● WRITTEN PROBLEM
Rewrite the records from the line containing "The image size is (1456, 814)." through the end of the records, inclusive, swapping "icon" for "glyph" and leaving everything else unchanged.

◆ ◆ ◆

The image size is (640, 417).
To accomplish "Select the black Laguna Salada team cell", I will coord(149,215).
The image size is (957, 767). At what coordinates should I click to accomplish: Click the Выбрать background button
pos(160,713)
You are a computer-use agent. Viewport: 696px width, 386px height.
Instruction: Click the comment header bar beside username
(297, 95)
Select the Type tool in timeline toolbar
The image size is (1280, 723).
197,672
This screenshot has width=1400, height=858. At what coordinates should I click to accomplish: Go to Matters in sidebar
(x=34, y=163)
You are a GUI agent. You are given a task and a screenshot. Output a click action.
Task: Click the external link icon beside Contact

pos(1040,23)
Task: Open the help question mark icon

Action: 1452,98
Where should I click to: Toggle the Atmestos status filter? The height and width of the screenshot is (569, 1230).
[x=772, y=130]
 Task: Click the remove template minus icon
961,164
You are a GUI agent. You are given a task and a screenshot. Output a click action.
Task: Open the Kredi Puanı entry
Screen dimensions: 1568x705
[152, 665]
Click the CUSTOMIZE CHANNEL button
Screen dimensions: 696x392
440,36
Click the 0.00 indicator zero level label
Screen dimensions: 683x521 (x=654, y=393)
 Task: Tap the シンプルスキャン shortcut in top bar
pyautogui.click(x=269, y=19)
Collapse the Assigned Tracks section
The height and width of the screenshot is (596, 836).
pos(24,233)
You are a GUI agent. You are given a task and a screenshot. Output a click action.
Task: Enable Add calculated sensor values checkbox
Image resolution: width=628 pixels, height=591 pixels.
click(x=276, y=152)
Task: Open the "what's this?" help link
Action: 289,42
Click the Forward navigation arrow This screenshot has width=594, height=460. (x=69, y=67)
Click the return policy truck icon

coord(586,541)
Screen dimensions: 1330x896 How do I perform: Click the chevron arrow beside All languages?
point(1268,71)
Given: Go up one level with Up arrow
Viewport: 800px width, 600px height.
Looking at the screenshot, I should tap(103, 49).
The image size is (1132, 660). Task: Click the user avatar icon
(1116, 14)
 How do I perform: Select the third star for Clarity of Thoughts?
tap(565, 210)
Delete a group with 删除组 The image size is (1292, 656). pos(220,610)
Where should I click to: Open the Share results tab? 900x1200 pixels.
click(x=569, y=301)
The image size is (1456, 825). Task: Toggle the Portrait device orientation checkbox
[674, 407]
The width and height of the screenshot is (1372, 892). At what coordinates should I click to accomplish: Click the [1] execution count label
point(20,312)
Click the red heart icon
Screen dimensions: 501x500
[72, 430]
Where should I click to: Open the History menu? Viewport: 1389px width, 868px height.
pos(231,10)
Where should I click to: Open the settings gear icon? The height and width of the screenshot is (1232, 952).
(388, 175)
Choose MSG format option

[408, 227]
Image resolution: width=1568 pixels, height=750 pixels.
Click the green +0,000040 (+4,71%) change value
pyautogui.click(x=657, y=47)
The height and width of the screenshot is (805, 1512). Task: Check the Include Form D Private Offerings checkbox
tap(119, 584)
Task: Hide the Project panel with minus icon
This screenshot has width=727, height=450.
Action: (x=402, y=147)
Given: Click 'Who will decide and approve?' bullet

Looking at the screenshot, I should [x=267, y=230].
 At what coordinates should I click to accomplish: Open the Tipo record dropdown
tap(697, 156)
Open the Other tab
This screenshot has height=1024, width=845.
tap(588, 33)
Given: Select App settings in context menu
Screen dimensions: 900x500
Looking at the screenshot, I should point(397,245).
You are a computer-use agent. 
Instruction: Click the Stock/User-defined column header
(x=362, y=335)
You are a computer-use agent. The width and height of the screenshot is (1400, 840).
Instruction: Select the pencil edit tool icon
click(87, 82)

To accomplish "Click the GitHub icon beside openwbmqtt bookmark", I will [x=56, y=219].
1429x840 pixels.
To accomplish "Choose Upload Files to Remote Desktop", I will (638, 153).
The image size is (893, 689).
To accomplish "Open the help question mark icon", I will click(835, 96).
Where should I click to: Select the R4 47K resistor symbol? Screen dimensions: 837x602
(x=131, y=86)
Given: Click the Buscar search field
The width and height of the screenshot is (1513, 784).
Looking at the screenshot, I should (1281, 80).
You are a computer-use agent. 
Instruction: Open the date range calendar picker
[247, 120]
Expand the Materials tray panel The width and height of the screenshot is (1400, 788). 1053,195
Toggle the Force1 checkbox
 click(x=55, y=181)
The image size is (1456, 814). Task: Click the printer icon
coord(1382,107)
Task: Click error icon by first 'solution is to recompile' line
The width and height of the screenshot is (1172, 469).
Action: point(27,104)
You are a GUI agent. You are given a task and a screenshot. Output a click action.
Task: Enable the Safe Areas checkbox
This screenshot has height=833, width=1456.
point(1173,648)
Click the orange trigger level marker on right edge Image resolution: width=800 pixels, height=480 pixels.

◆ ◆ ◆

● THE OUTPUT
The image size is (1456, 814). Task: Click the printer glyph
coord(1382,107)
Task: Click error glyph by first 'solution is to recompile' line
The width and height of the screenshot is (1172, 469).
Action: point(27,104)
You are a GUI agent. You are given a task and a screenshot. Output a click action.
Task: Enable the Safe Areas checkbox
This screenshot has height=833, width=1456.
point(1173,648)
Click the orange trigger level marker on right edge Image resolution: width=800 pixels, height=480 pixels.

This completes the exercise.